Data under study:
=== Section Start ===
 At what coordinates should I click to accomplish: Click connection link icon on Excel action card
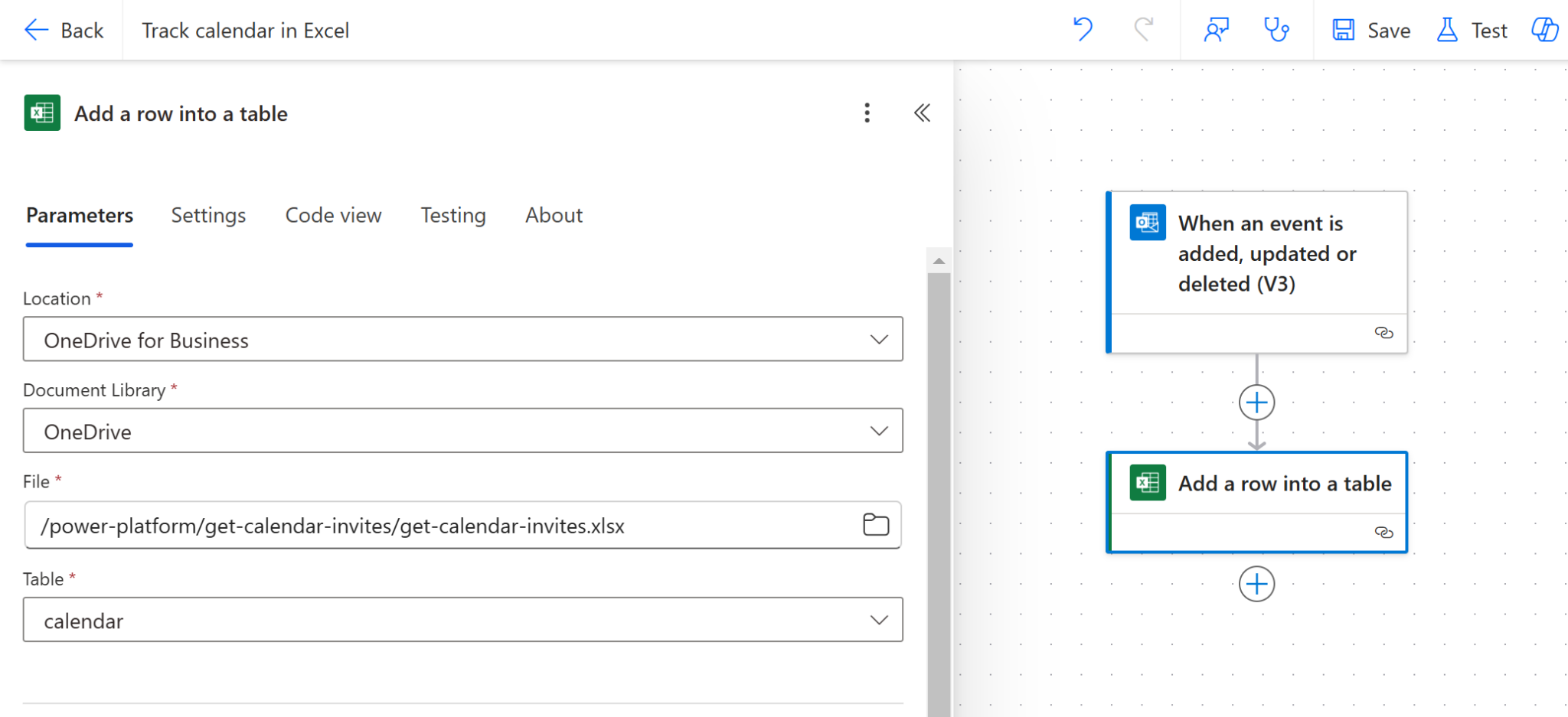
=== Section End ===
=== Section Start ===
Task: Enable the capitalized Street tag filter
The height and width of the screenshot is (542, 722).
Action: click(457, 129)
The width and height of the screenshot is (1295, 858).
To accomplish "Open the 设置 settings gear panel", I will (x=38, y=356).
=== Section End ===
What to work on:
Using the records above, copy every line that has the word "accomplish" in it.

Answer to this exercise:
 At what coordinates should I click to accomplish: Click connection link icon on Excel action card
To accomplish "Open the 设置 settings gear panel", I will (x=38, y=356).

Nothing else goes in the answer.